Rating *** A must-see

Directed by Matías Piñeiro

Before Isabella, Matías Piñeiro’s films have almost been defined by their lack of anchoring images. Whether as a result of his segmented structures — adding and discarding characters and foci — or his tendency towards experimentation and formal gambits that are seldom repeated — think the brief use of negative photography in Hermia & Helena, or the opening surreal association football game in The Princess of France — his work has been caught up, usually for the better, in a youthful sense of currency, constantly moving forwards in his characters’ lives. Even the hopping time structure in Hermia is clearly segmented, the moves between Buenos Aires and New York City a conscious incorporation of the delightful inbetweenness experienced by its characters, perpetually on the move.

Not so in Isabella. Focusing on something like four moments or stretches of time — some separated by hours, some by years — Piñeiro abstracts the relations between not only the four stretches, but also the moments within each into their own sets of associated images. Often, the precise location of each discrete shot in connection with its narrative container is left to be filled in later, most notably with the recurring image of Agustina Muñoz walking on the streets, which repeats something like six times before she finally arrives at her audition.

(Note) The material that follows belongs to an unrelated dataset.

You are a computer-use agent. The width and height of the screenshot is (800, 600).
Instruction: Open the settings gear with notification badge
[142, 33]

Were this placed in a more forthrightly experimental film, it would likely be total catnip. As it stands, existing in one of Piñeiro’s typical narratives — notably more downbeat and ruminative than usual as it is — it begs the question of whether this playful and bewildering structure exists at odds with its central narrative. One of said anchoring images offers a way in: that entrancing, somehow practically-made light installation, which builds on its numerous inner rectangles to create an ultimately harmonious whole — so harmonious that when it is ruptured by María Villar walking around within it, it’s a legitimately shocking event.

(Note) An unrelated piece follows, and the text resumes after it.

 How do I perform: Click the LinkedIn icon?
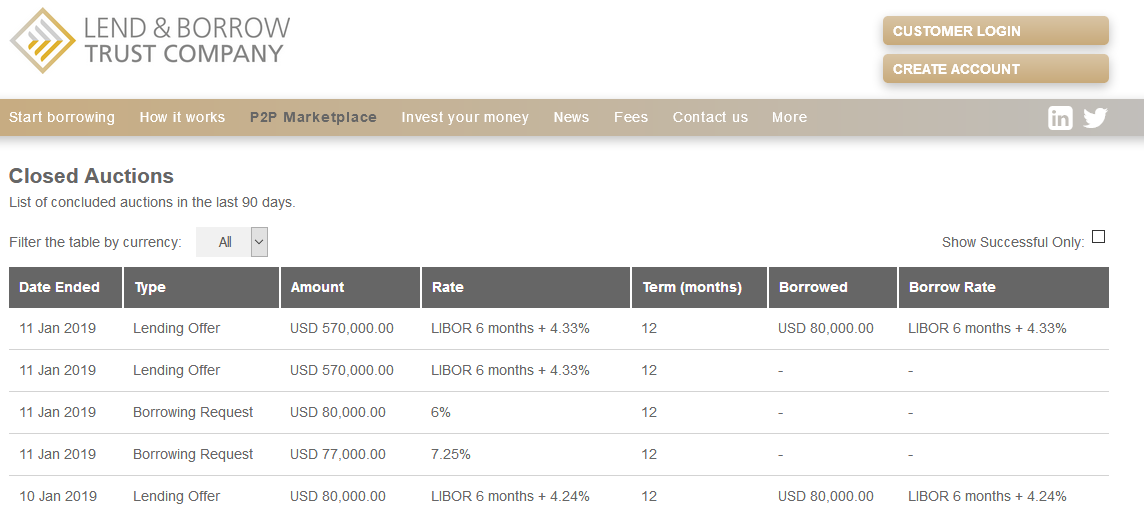point(1060,118)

Calling Isabella is perhaps too strong a statement to make, but there’s an evident design to the syuzhet that, as random as they may seem in the moment, eventually rises to form a coherent, moving arc of acceptance: Villar’s disappointment at losing the part, though evident from very early on, retains the same effectiveness when deployed at the end, and it makes the juxtaposition with her playful interactions with Muñoz at the fabula’s endpoint more charged with the memory of the past. And as his wont, Piñeiro throws in little moments that themselves rupture the texture, cast everything into a new light: the extraordinary moment when Villar almost fades out of existence, the dream represented by actual behind-the-scenes footage from “Sycorax,” his new short co-directed with Lois Patiño.

Even on this second viewing, Isabella was at times extremely elusive and even enervating, so willful in its time-hopping. But the overall serenity, captured so well in the installation and the rock-throwing ritual as the tide quietly ebbs and flows, remains compelling to the end.